Durant ces minutes d’anxiété partagée avec la gent ailée, la radio débitait son chapelet satanique de nouvelles plus déprimantes les unes que les autres. Poutine poutinait. Trump trumpétait. Macron macronait. Les massacreurs massacraient. Ceux qui auraient dû la fermer continuaient à l’ouvrir. Et ceux qui auraient dû l’ouvrir, la fermaient comme d’habitude. La routine, quoi…

La seule force qui mérite d’être servie

Pendant un tout petit laps, ce flot insane s’est interrompu. Pour l’hirondelle en quête de son double, ces séismes humains ne signifiaient rien d’autres que des ondes de bruits dans une cuisine.

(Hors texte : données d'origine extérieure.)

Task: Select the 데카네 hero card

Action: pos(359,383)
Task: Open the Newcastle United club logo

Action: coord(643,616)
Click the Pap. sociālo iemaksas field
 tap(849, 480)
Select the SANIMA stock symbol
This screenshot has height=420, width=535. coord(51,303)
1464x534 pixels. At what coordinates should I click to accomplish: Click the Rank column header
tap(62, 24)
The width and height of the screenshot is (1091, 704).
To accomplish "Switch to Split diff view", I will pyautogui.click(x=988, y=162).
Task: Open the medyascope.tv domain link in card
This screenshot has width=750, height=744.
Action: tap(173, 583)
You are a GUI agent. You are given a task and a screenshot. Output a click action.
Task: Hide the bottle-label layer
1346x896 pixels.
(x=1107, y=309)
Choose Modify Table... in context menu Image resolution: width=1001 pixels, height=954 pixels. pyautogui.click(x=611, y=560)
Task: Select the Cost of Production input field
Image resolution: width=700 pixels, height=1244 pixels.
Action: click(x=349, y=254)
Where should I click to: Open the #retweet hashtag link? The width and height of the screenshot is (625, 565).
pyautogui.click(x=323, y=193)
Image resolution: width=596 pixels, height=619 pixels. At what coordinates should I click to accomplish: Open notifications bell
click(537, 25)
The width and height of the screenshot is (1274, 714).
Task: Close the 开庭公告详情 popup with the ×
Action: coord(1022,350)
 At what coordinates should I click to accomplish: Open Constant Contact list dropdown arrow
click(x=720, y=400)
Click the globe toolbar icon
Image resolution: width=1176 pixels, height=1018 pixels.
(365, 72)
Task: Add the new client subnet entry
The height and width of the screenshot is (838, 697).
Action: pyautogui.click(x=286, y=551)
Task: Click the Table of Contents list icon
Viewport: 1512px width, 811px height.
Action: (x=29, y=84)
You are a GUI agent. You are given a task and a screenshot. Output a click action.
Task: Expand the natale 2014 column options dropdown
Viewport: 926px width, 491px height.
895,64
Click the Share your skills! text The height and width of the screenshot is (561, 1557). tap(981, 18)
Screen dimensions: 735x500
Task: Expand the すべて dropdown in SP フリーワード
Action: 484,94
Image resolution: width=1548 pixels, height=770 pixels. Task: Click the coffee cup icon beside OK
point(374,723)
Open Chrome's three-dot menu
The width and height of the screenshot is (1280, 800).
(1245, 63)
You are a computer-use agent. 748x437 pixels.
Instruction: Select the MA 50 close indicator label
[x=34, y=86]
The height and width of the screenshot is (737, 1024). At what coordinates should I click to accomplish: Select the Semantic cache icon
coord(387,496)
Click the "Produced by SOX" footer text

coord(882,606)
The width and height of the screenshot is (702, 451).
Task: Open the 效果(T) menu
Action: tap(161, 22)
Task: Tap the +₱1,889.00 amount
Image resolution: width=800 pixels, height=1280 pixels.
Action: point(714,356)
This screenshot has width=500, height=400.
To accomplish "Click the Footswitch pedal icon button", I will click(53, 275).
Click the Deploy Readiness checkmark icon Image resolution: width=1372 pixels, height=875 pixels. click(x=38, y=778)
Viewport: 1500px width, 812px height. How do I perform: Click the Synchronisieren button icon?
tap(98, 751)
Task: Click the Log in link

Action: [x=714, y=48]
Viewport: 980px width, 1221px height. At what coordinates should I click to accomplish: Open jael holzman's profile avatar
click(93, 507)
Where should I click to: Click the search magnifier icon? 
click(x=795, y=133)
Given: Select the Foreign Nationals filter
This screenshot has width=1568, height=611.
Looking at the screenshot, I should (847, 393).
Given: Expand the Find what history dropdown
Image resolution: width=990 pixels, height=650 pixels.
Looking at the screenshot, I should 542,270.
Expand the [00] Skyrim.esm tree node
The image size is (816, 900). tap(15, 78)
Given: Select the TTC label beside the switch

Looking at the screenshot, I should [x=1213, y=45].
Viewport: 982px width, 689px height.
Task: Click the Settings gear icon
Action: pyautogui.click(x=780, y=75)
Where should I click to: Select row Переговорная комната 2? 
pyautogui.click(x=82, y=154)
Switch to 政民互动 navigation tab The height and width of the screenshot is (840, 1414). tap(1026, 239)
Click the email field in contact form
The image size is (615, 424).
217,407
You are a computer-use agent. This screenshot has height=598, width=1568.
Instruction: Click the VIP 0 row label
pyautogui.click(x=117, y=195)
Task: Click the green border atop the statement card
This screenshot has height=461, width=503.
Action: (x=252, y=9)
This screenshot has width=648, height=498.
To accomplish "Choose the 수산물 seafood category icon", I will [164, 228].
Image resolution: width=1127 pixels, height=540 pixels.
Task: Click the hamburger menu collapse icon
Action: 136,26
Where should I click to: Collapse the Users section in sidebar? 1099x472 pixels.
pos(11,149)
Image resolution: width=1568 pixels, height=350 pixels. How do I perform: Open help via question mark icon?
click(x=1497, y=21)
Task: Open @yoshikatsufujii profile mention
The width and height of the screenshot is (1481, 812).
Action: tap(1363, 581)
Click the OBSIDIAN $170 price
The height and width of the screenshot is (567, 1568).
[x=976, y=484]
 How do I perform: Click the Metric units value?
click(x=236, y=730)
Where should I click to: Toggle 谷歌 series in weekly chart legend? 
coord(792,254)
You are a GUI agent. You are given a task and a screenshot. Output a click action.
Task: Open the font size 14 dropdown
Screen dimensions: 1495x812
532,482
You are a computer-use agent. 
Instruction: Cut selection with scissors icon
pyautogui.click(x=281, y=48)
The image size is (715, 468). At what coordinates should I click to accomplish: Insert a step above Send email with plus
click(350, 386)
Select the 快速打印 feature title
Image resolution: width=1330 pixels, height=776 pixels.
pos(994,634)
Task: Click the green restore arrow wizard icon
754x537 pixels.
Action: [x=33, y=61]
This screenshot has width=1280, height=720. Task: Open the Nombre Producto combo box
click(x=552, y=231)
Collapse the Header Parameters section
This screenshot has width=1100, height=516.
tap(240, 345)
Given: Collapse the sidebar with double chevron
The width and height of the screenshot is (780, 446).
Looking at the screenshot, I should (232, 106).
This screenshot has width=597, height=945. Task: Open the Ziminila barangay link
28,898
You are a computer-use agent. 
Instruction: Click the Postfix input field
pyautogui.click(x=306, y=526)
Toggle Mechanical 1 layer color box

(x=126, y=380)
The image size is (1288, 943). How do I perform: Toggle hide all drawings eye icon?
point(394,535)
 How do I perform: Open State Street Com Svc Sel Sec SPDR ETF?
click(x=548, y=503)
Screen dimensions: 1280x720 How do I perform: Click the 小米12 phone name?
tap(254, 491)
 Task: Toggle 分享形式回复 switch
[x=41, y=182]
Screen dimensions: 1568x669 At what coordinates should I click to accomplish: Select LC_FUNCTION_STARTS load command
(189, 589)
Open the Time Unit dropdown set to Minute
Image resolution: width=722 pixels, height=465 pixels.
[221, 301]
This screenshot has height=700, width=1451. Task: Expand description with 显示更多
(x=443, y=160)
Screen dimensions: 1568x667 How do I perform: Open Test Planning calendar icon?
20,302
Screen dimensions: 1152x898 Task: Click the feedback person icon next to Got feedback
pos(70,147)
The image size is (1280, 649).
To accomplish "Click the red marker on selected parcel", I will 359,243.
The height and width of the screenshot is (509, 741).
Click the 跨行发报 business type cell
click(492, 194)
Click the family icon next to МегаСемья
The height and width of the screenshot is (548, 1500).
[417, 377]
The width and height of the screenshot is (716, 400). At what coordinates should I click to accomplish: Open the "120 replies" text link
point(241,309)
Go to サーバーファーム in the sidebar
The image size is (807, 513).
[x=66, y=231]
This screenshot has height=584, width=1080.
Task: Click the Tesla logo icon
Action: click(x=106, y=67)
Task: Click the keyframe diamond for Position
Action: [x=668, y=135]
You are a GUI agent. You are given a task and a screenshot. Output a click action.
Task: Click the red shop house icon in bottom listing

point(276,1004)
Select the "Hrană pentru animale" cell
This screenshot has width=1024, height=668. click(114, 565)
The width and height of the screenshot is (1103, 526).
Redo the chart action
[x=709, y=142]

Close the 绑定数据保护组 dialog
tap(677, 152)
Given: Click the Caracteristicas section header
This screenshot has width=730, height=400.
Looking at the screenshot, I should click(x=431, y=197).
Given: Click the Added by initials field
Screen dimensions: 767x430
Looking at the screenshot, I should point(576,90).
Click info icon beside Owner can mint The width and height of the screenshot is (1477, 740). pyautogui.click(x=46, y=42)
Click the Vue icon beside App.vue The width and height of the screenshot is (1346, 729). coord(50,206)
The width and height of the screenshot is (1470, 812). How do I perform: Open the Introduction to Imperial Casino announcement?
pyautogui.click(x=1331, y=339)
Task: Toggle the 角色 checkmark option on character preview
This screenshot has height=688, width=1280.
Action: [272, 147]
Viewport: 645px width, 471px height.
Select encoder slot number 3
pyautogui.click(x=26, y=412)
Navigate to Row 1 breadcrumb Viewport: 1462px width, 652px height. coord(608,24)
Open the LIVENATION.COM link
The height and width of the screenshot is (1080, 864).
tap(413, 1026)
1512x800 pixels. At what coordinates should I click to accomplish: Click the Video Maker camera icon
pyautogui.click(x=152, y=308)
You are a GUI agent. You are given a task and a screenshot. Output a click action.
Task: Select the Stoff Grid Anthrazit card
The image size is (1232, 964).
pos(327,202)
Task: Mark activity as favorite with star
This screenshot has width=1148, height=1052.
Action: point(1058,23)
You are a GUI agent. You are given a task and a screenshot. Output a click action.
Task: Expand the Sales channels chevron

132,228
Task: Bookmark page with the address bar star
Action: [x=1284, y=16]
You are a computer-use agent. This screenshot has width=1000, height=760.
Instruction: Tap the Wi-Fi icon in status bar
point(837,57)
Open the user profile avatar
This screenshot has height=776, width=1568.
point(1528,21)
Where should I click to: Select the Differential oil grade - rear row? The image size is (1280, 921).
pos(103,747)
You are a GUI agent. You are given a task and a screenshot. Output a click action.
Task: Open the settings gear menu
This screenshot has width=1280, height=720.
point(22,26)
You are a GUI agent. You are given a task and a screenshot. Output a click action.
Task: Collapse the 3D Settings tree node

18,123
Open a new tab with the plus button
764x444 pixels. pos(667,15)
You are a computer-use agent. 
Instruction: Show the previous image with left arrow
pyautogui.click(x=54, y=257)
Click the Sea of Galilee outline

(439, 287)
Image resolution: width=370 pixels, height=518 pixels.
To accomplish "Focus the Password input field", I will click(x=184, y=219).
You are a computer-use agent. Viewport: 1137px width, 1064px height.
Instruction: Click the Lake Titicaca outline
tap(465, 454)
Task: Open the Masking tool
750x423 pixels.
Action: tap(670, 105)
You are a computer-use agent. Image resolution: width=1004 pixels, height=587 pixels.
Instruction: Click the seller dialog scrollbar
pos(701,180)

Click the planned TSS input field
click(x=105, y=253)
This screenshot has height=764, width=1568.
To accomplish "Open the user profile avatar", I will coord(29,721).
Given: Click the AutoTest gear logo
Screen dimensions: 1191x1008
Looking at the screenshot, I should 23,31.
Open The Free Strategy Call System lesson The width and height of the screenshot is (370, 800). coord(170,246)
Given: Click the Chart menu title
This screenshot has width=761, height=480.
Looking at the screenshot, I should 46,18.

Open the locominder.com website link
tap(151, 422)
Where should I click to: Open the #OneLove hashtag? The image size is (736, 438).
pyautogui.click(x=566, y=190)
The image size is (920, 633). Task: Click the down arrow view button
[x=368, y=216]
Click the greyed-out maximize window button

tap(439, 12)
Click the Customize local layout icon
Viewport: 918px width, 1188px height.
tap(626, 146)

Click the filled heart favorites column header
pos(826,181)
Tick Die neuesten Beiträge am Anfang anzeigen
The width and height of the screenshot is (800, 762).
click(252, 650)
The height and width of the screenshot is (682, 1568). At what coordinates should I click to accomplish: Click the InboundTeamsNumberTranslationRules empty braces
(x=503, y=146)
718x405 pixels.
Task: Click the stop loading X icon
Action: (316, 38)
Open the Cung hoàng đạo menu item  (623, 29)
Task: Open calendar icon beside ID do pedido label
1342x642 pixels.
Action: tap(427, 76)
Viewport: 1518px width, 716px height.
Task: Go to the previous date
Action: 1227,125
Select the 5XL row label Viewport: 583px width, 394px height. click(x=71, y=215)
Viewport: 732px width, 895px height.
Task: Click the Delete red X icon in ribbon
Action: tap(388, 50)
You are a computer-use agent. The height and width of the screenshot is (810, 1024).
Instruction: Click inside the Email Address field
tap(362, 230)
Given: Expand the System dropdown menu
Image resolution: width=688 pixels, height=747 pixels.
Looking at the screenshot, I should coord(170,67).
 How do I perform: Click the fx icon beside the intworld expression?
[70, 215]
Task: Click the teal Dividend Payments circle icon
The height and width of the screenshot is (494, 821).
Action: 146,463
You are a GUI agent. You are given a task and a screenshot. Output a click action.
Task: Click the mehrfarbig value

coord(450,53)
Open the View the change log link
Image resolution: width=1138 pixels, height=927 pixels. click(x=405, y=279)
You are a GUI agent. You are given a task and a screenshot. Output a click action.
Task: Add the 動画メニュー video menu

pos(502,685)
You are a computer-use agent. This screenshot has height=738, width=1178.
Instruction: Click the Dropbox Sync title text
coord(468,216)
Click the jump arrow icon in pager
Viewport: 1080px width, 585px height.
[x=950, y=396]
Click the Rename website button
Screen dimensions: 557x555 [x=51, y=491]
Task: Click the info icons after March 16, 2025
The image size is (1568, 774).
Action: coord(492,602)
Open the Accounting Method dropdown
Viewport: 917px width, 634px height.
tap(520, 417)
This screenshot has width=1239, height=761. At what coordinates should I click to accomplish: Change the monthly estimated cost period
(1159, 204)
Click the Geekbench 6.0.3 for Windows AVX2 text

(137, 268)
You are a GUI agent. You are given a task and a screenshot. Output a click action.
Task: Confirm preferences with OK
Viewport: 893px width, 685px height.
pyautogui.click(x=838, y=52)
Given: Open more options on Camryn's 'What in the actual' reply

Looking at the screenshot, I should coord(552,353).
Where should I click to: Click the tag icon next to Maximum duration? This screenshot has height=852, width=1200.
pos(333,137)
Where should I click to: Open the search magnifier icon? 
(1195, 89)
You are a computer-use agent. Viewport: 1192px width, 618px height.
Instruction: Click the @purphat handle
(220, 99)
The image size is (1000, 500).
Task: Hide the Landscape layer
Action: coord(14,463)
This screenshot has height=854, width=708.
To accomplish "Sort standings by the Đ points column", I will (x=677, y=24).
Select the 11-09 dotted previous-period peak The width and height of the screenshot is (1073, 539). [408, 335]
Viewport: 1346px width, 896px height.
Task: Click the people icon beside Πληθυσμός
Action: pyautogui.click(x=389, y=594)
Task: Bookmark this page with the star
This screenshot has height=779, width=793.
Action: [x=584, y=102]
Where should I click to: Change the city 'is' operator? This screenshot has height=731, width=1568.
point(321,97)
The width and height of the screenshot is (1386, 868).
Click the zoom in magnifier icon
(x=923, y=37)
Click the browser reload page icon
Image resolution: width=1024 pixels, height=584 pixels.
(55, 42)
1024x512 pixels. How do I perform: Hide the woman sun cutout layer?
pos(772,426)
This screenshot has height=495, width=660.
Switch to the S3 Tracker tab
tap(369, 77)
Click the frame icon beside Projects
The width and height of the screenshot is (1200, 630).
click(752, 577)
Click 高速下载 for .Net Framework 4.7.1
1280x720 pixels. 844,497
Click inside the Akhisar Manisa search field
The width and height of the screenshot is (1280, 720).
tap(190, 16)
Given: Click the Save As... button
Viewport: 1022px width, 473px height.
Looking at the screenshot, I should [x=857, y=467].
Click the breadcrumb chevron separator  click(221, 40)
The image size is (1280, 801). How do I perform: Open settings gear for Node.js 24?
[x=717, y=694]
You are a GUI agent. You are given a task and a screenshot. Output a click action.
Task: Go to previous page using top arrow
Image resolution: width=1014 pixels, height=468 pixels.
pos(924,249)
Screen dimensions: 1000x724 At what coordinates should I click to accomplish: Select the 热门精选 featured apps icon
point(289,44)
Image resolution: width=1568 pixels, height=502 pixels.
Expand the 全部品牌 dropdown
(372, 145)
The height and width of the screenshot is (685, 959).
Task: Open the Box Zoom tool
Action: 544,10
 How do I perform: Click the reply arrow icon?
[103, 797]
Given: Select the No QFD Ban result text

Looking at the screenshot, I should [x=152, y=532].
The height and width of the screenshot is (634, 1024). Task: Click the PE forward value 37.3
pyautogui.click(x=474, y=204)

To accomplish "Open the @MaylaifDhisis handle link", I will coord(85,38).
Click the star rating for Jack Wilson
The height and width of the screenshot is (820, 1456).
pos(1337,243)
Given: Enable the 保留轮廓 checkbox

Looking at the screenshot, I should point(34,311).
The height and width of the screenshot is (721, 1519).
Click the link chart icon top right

Une seule catastrophe résumait toutes les autres: la perte de son amour. Le nid, et avec lui son monde, risquaient l’effondrement.

Il a suffi d’ouvrir la fenêtre pour que le chaos disparaisse, en même temps que le couple d’hirondelles volant vers son destin.

Ces deux petits êtres avaient compris qu’il s’agit de servir la seule force qui mérite de l’être: l’amour.

C’est ainsi qu’une hirondelle a fait mon printemps.

Jean-Noël Cuénod

1 Ce « ciment » est souvent fait de boue ou de terre labourée.

3 réflexions sur « L’hirondelle qui a fait mon printemps »

  1. l’élégance du geste accompagnant la délicatesse d’une pensée, – s’opposent à la fange régnante de quelques bouchers du monde… Chamfort n’est pas loin ! Beau cousinage…

  2. Ceux qui vivent avec un chat connaisse l’histoire !!!
    Aucun effort n’est trop important quand il s’agit de sauver une vie !
    Bravo Jean-Noël, quelle immense joie de voir s’envoler l’amour, si loin dans les cieux.